= Fireball (software) =

Browser hijacking malware

Fireball is a browser hijacking malware discovered by the security company Check Point. It takes over target browsers and turns them into zombies.

== Discovery ==

Check Point claims to have discovered Fireball malware in 2017 but Microsoft claims that it has been tracking the malware since 2015.

== Authorship ==

The malware has been tracked to a Chinese company called Rafotech. They are a digital marketing agency based in Beijing. They have been bundling it with legitimate software that they provide to users. Some of the programs that Rafotech bundled the Fireball software are Deal WiFi, Mustang Browser, SoSoDesk and FVP Image Viewer.

Rafotech claims to have 300 million users (similar to the estimated number of infections) worldwide but denies that it uses these fake search engines. Security researchers dispute this claim, noting that Rafotech may have also purchased additional distribution means from other threat actors. Their fake search engines are popular with 14 of them ranked among the top 10,000 websites and some reaching the top 1,000.

== Inner workings ==

Malware has the ability of running any code on victim computers, such as downloading an arbitrary file and hijacking and manipulating infected user's web traffic in order to generate advertisement revenue. It installs plugins and additional configurations to boost its advertisements, and has potential to turn into a distributor for any additional malware. Malware is spread mostly via bundling. It is installed on a victim's machine alongside a wanted program, often without the user's consent. Digital marketing agency Rafotech has been indicated as producer of the software. The same company has been accused to host fake search engines, which redirect the queries to yahoo.com or google.com. The fake search engines include tracking pixels used to collect private information from users. Fireball manipulates the infected browsers and turn their default search engines and home pages into the above-mentioned fake search engines, which enable the software to spy on users of the infected browsers.

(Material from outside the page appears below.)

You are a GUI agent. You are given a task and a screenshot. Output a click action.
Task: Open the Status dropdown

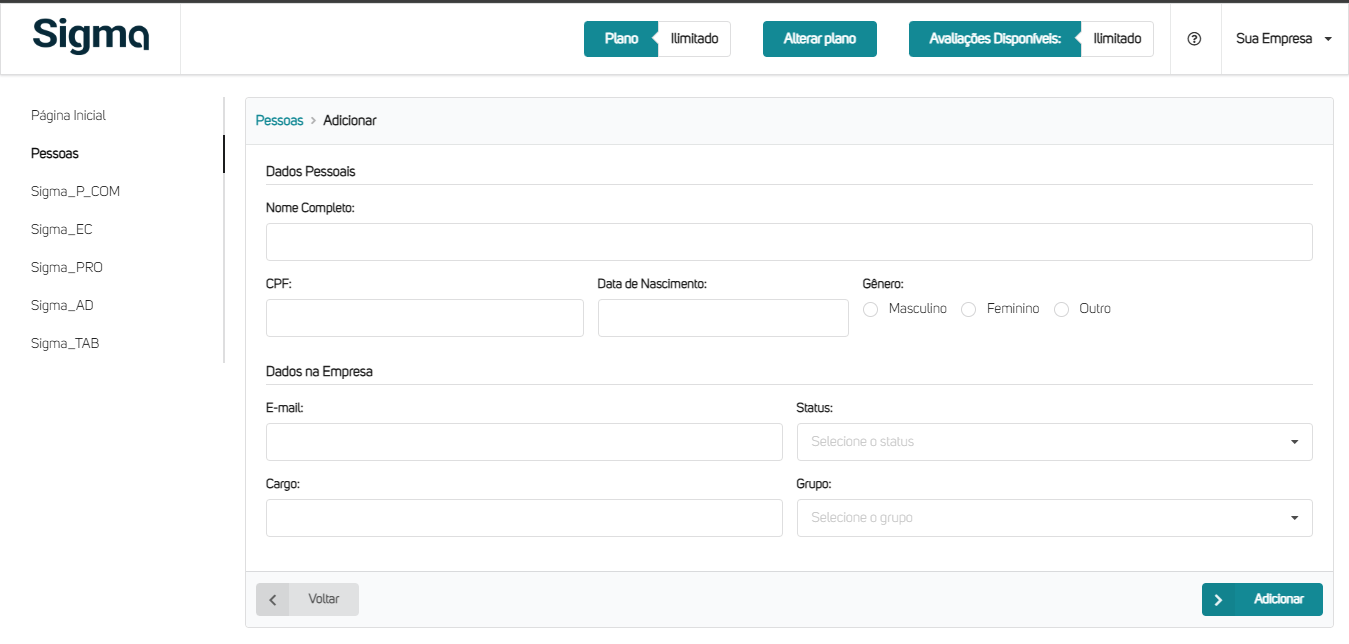[1054, 441]
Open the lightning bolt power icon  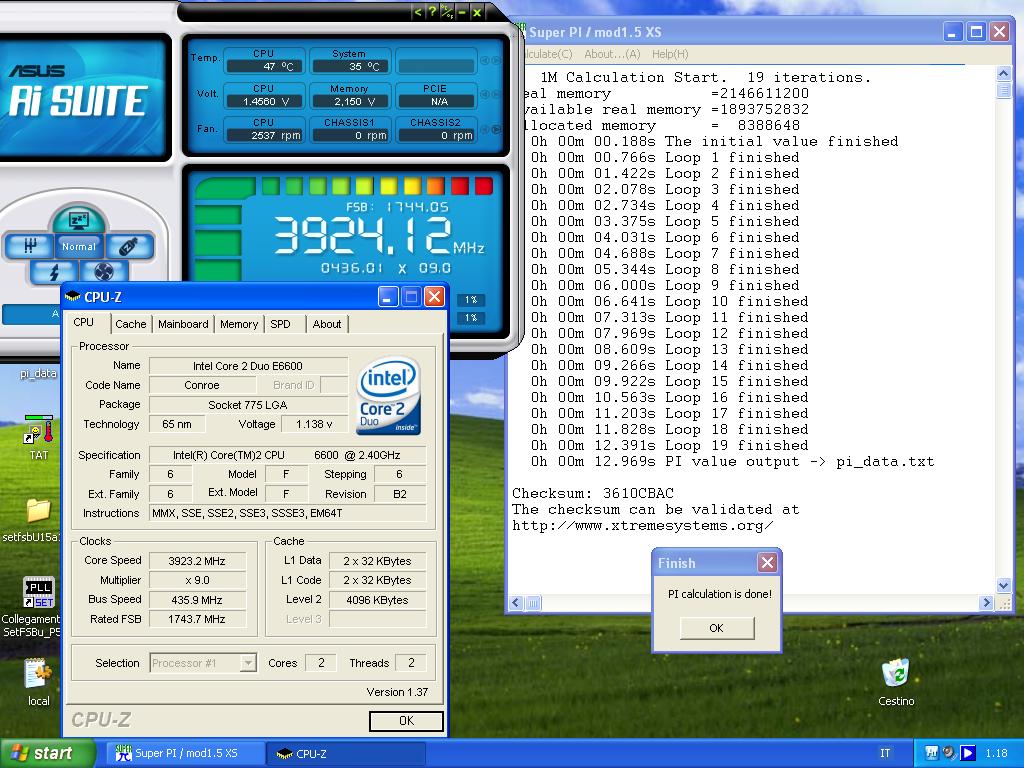tap(52, 272)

The Fireball malware does not conform to usual characteristics of bundled software. Check Point asserts, “The malware and the fake search engines don’t carry indicators connecting them to Rafotech, they cannot be uninstalled by an ordinary user and they conceal their true nature.” Furthermore, Fireball “displays great sophistication and quality evasion techniques, including anti-detection capabilities, multilayer structure and a flexible C&C.”

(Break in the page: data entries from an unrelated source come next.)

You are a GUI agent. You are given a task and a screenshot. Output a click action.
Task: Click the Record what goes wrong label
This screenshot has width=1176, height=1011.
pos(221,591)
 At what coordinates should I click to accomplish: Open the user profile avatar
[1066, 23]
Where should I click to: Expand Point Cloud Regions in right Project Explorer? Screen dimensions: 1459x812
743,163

Another deception is the use of legitimate-seeming Digital certificates. Rafotech's fake search engines and the malware itself doesn't carry any identifying marks.

The program has the capability to run arbitrary code, download applications and harvest more sensitive information, such as banking and medical details. Cyber criminals could leverage the source code to create new types of malware.

== Infections ==

It is estimated that 250 million computers are infected worldwide. Check Point researches also claim that this malware might have infected computers on 20% of corporate networks, making it a high volume internet threat. According to this source, the highest infection rates were discovered in Indonesia, India and Brazil. It is speculated that the related browser hijackers operations form possibly the largest infection operation in history.

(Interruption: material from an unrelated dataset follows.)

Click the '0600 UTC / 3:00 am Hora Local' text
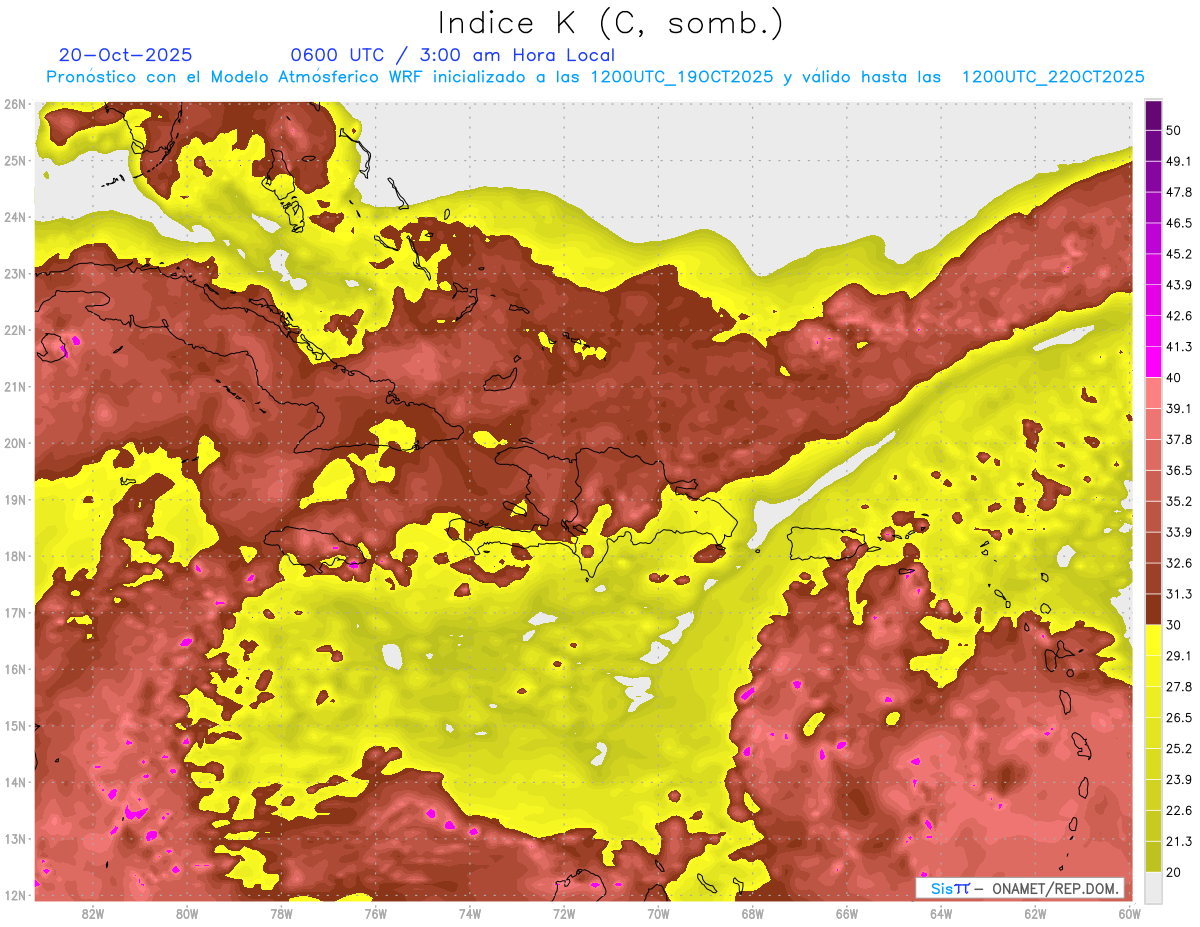Viewport: 1200px width, 927px height. [452, 55]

Table 1 The top countries that have been infected with the Fireball malware

| Country | % infected | Number of infections (in millions) | Hit Rate |
| India | 10.1% | 25.3 | 43% |
| Brazil | 9.6% | 24.1 | 38% |
| Mexico | 6.4% | 16.1 | N/A |
| Indonesia | 5.2% | 13.1 | 60% |
| US | 2.2% | 5.5 | 10.7% |

There is some dispute to these numbers according to Microsoft, it has been tracking the malware since 2015. Its results are based on the Fireball infections that have been cleaned by Windows Defender and the Malicious Software Removal Tool. Based on the collected data the total infections are 40 million. Check Point researchers used the number of visits to malware-carrying search pages not the device itself.